In approaching a factual review of the record at hand, we observe preliminarily that the evidence was egregiously meager, scant, and besprinkled with meaningless generalities and confusing contradictions, which worked the unfortunate result of shrouding salient details in ambiguity, uncertainty and obscurity. The 'traveled portion' of the east-west country road, on which the accident occurred, was approximately fifteen feet in width, with 'two tracks * * * down the road right in the middle.' The point of collision was 'at the front of,' 'right in front of * * * or near the front of' plaintiff's home which, as opposing counsel agree dehors the record, is on the north side of the road. The westbound plaintiff, 'coming in home' with her son eight years of age, had just ascended 'a long hill' with the setting sun 'directly in my (plaintiff's) face as I come up the hill.' Her home and driveway were 'on the level' at the crest of the hill, but the record does not disclose whether the driveway entered the yard at a point east or west of the house. The eastbound defendant, accompanied by a girl fourteen years of age, had ascended the other side of the hill and had reached the crest, traveling at a speed of thirty-five to forty miles per hour, when he sighted plaintiff's approaching automobile 'approximately a hundred feet' distant. Defendant's version of subsequent developments was singularly succinct and (within the record) utterly incomprehensible. 'I swerved to my left (the north) and I applied my brakes and tried to avoid her (plaintiff) * * * 'cause she was on her left (the south side) of the road and it was my right of the road,' but the impact was between the left front fender of defendant's automobile and the left rear fender of plaintiff's automobile. When they came to rest, defendant's automobile was 'just about in the middle (of the road)--not quite,' and plaintiff's automobile 'was a way in her driveway, knocked over in the ditch'--'off on her land there,' north of the road.

Plaintiff's testimony was no more definite, complete or satisfactory. Her counsel states, dehors the record, that she was 'about to enter her driveway.' However, the only testimonial statement pertaining to that was plaintiff's laconic 'yes' to the leading question, 'now, you was just coming in home with your little boy--'; and no effort was made to show the relative position of either vehicle with reference to the driveway at any given time. Furthermore, there was no evidence concerning the width of the driveway or the entrance thereto, from which any inference could have been drawn as to whether or not a motorist would have found it necessary to make a wide turn into the driveway from the opposite or south side of the road.
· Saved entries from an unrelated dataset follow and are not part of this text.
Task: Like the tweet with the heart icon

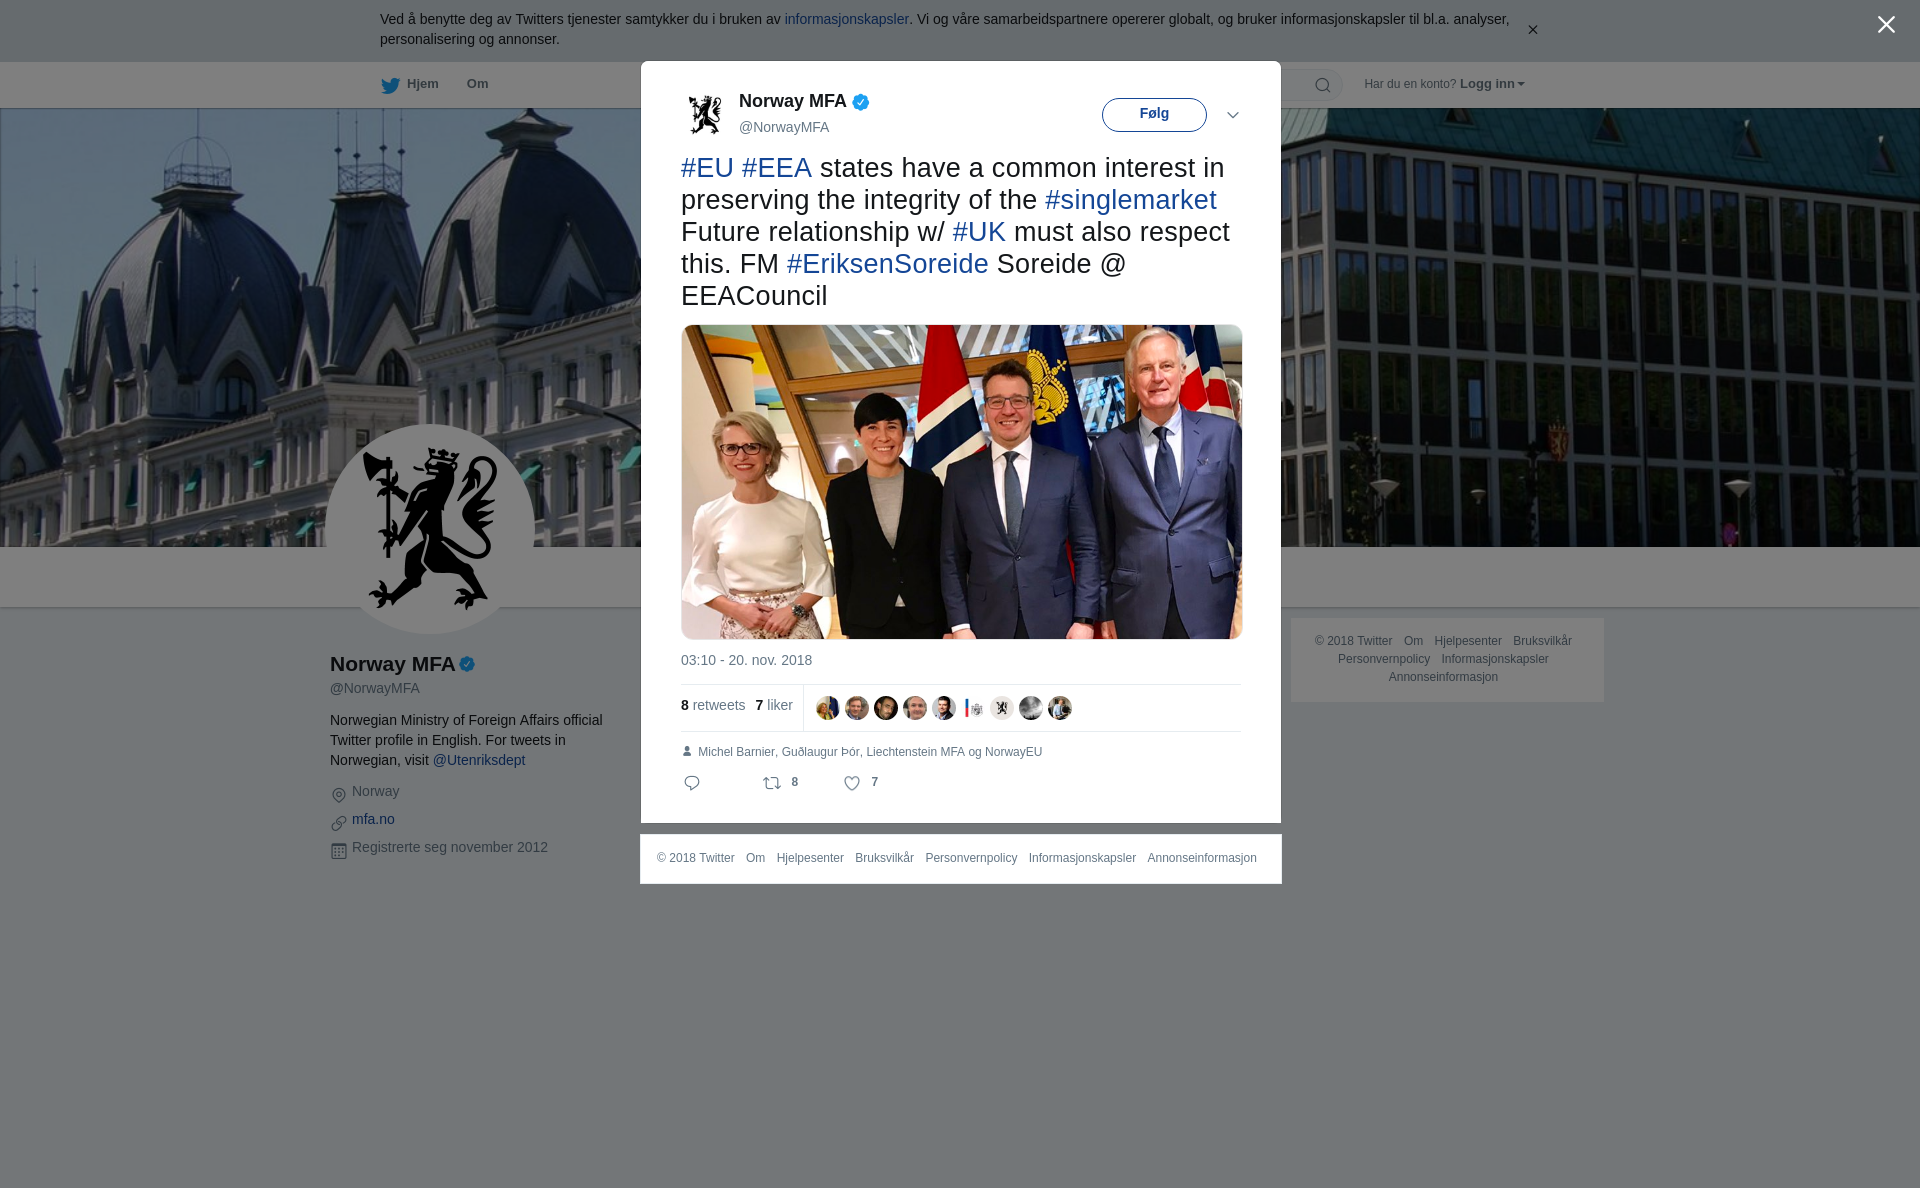Action: coord(852,783)
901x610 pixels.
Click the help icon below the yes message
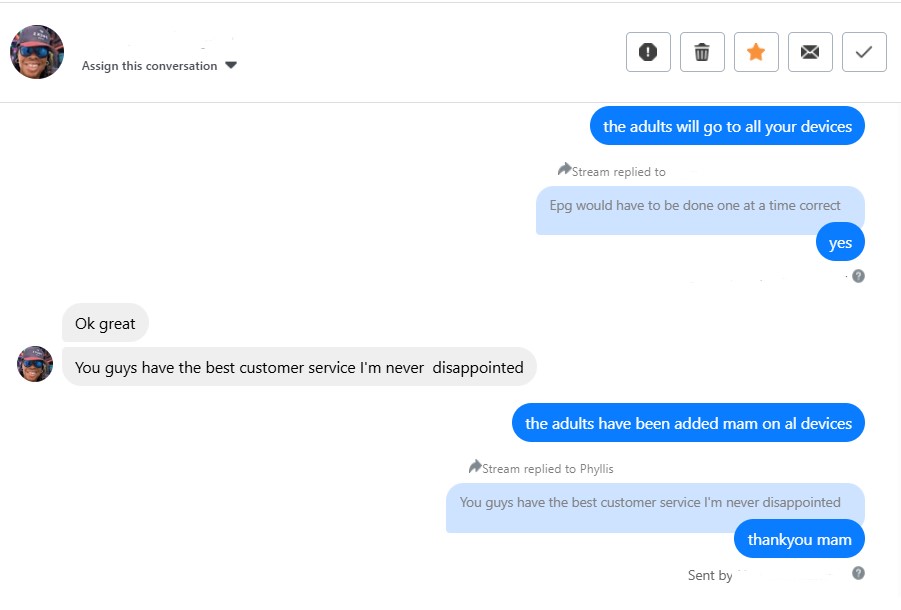coord(858,276)

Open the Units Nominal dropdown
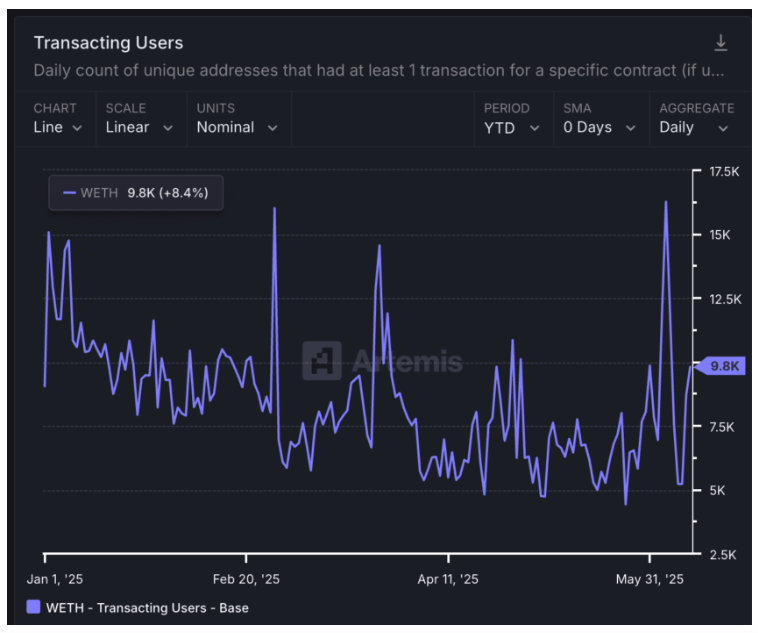click(236, 127)

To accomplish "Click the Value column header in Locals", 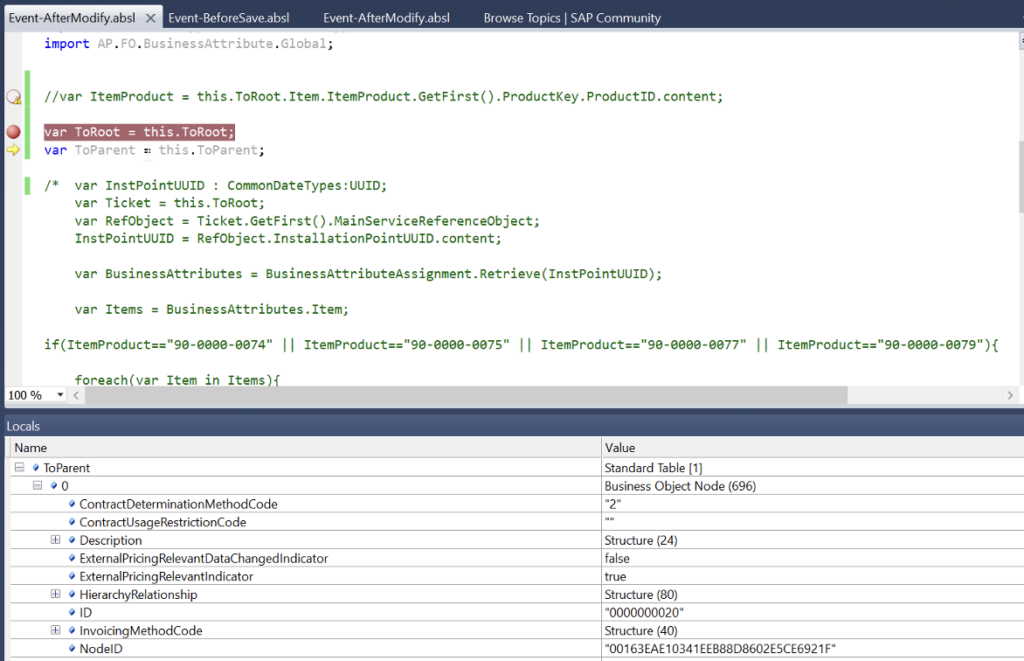I will [x=620, y=448].
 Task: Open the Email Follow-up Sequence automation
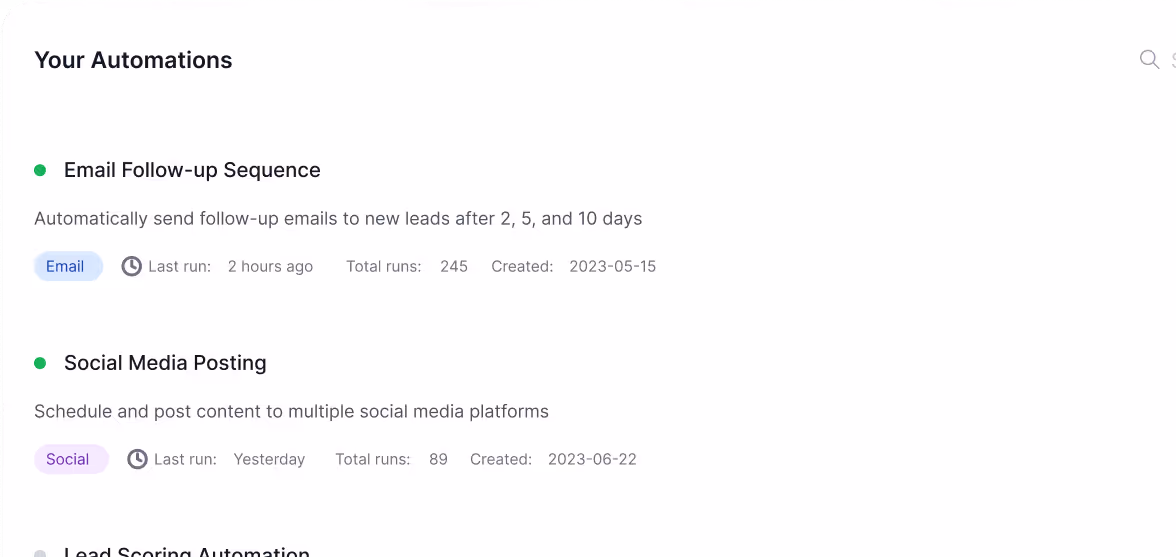(x=192, y=170)
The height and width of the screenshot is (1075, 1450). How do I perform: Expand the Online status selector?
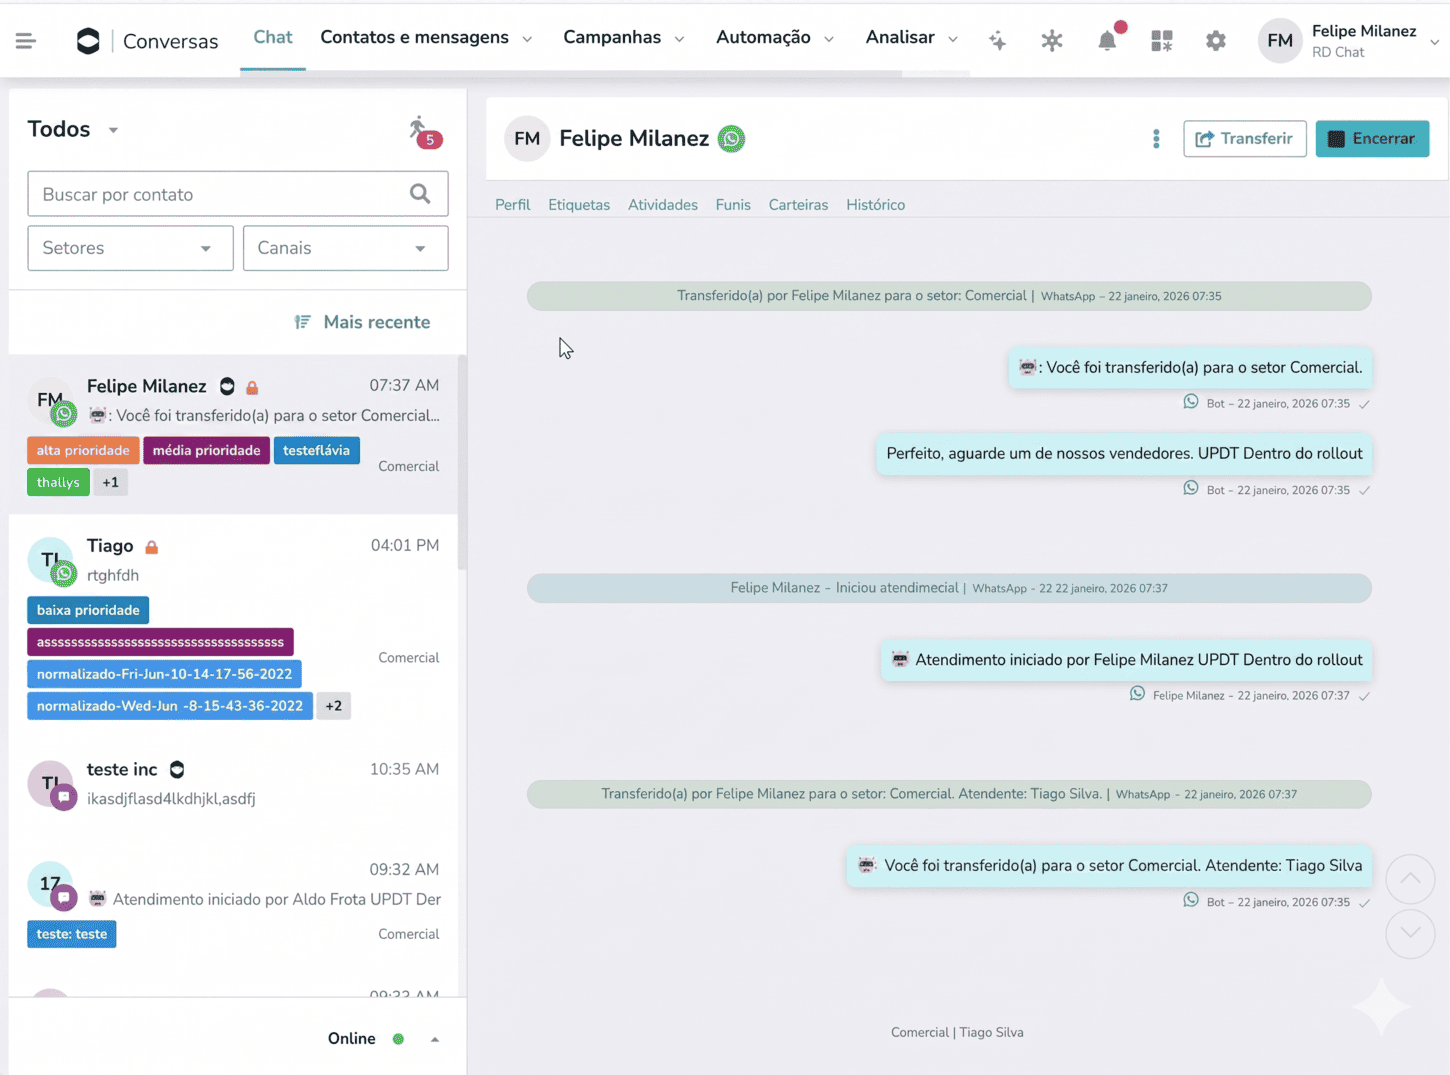[434, 1039]
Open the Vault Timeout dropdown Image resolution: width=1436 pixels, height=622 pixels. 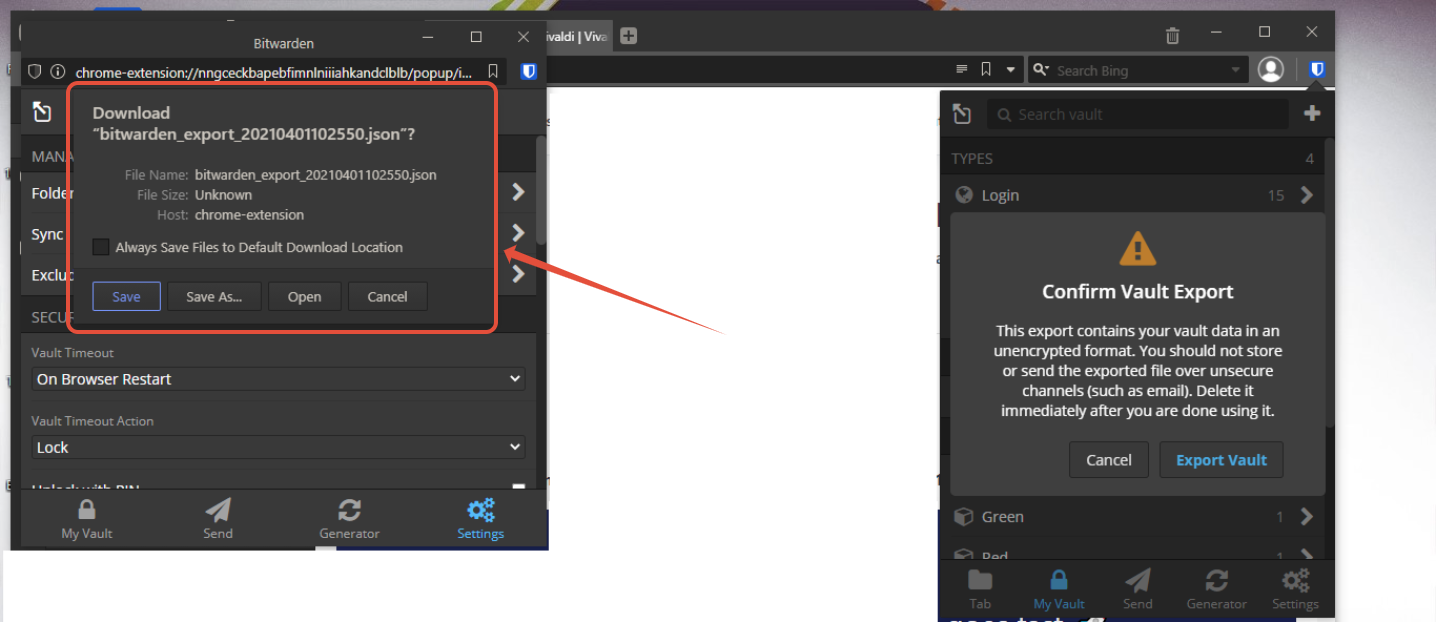(x=278, y=379)
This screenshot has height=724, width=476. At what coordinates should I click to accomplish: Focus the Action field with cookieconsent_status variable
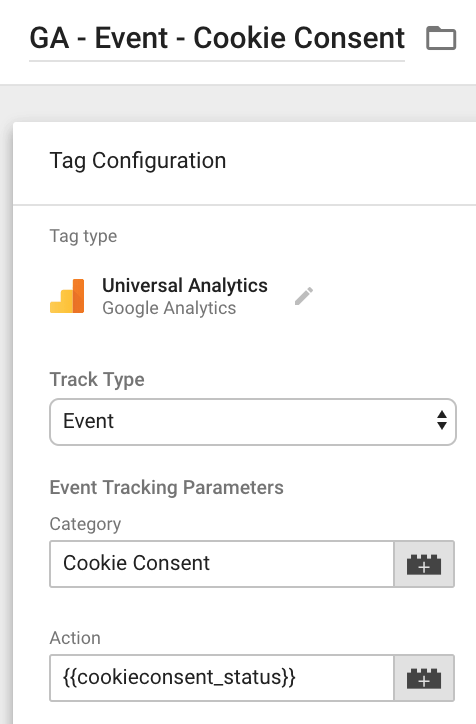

According to plaintiff, her speed 'prior to the accident * * * was under twenty miles an hour.' As to when she first saw defendant's approaching automobile, her initial response was 'well, just a few minutes prior to it (the accident).' But, when subsequently asked 'how far was his car down the road or up the road from you at the time that you seen him,' plaintiff responded 'oh, about thirty-five foot.' We note particularly that plaintiff offered no information as to the position of her automobile in relation to the imaginary center line of the fifteen-foot roadway either when she first sighted defendant's approaching automobile thirty-five feet distant or at any time prior thereto, and that, with respect to the location of plaintiff's automobile after she first sighted the other vehicle, her statements were confusing and contradictory. First, she explained that 'I seen it (defendant's automobile) coming and I tried, you know, to get over to my right (north side of road) as far as I, you know, could get * * * I got over as far as I could get to clear the road to give him time, you know, to get by.' Later, when her counsel inquired where her automobile was at the time of impact, she said even more emphatically that 'my car was over to the right off of the road.' But in the meantime she had stated that the impact had occurred in 'the center of the road.' So her counsel, then obviously puzzled and confused even as we now are, pressed for an explanation, 'how did he hit your car in the center of the road if * * * your car was off the road,' and elicited this reply which certainly did nothing to dispel the obfuscation, 'well, he (defendant) pulled--as he's coming down the road, you know, a good clip of speed, well, he just * * * hit me after I, you know, got off as far as I could get.' Apparently despairing of elucidation, counsel agreed, 'well, you was as far over as you could get at the time of the impact,' and received his client's simple affirmation.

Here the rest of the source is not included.